Mais, si tu n’es pas Dieu, si je ne me remets dans ta main accueillante et bienveillante que me reste-t-il ? Quoi d’autre que l’absurde et le néant ? « Seigneur, à qui irions-nous ? Tu as les paroles de la vie éternelle ».

Peut-être ne s’agit-il pas d’une situation si dramatique. L’Évangile, n’est-il pas assez difficile sans problèmes supplémentaires ? Les exigences qu’il impose ne sont-elles pas trop lourdes ? On pourrait vivre facilement : sans se poser de questions, sans cet impératif — aussi beau que difficile en pratique — d’aimer tous. Malgré l’origine, malgré leurs vices, malgré notre histoire partagée, la position politique, économique, sociale, même religieuse. Aimer tous malgré tout. Une belle idée, utopie peut-être, mais en pratique une responsabilité énorme. Pourquoi ne pas choisir une voie plus légère ? Doit-on toujours suivre les sentiers escarpés ? Du coup, il y a pas mal de commandements, des préceptes particuliers que je ne comprends pas, qui sont peut-être contre-intuitifs : c’est-à-dire contre mes projets, mes idées, mes sentiments, qui me coûtent trop. Alors, dois-je aller avec toi jusqu’au bout, cela veut dire jusqu’à la Croix ?

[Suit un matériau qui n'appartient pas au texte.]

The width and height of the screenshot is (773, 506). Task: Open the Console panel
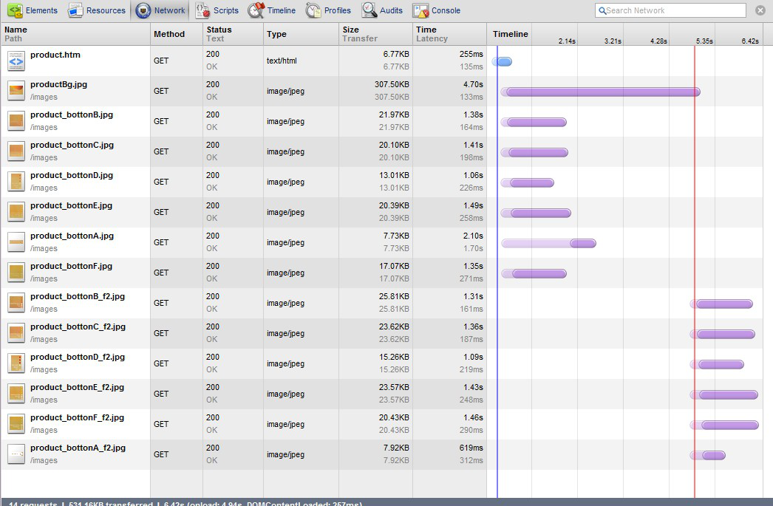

Mais où te trouverai-je, sinon aux pieds de ta Croix ? L’amour prêt à payer le prix absolu pour ma vie. Si tu es le vrai amour, où trouverai-je l’amour autre part ? Dans la dernière scène de l’opéra contemporain Amour de loin par Kaija Saariaho, Clémence, la princesse de Tripoli après la mort de son bien-aimé se dirige à Dieu inconnu en prière :

 

Si tu t’appelles Amour, je n’adore que toi, Seigneur,

Si tu t’appelles Bonté, je n’adore que toi, Seigneur,

Si tu t’appelles Pardon, je n’adore que toi, Seigneur,

Si tu t’appelles Passion, je n’adore que toi, Seigneur,

Ma prière s’élève vers toi, qui es si loin de moi maintenant, vers toi qui es si loin

Pardonne-moi d’avoir douté de ton amour

Pardonne-moi d’avoir douté de toi (…)

Seigneur, Seigneur, c’est toi l’amour
C’est toi, l’amour de loin.

 

« Seigneur, à qui irions-nous ? Tu as les paroles de la vie éternelle ».

 

Et finalement, peut-être le motif est beaucoup plus terrestre. N’est-ce pas l’appartenance à la communauté des fidèles, ou plutôt des pécheurs, qui provoque ce genre de questions ? S’il n’était pas assez difficile d’être à contre-courant, comment persister si cette communauté est loin d’être exemplaire ? N’ai-je pas assez d’explications, de justifications pour lesquelles j’y suis ? Pourquoi autorisérai-je par mon appartenance les comportements, les attitudes, les paroles insoutenables et injustifiables ? Comment l’expliquer à ma famille, à mes collègues, mes voisins ? Ne serait-il pas plus juste de vivre avec Dieu, mais à part les hommes ?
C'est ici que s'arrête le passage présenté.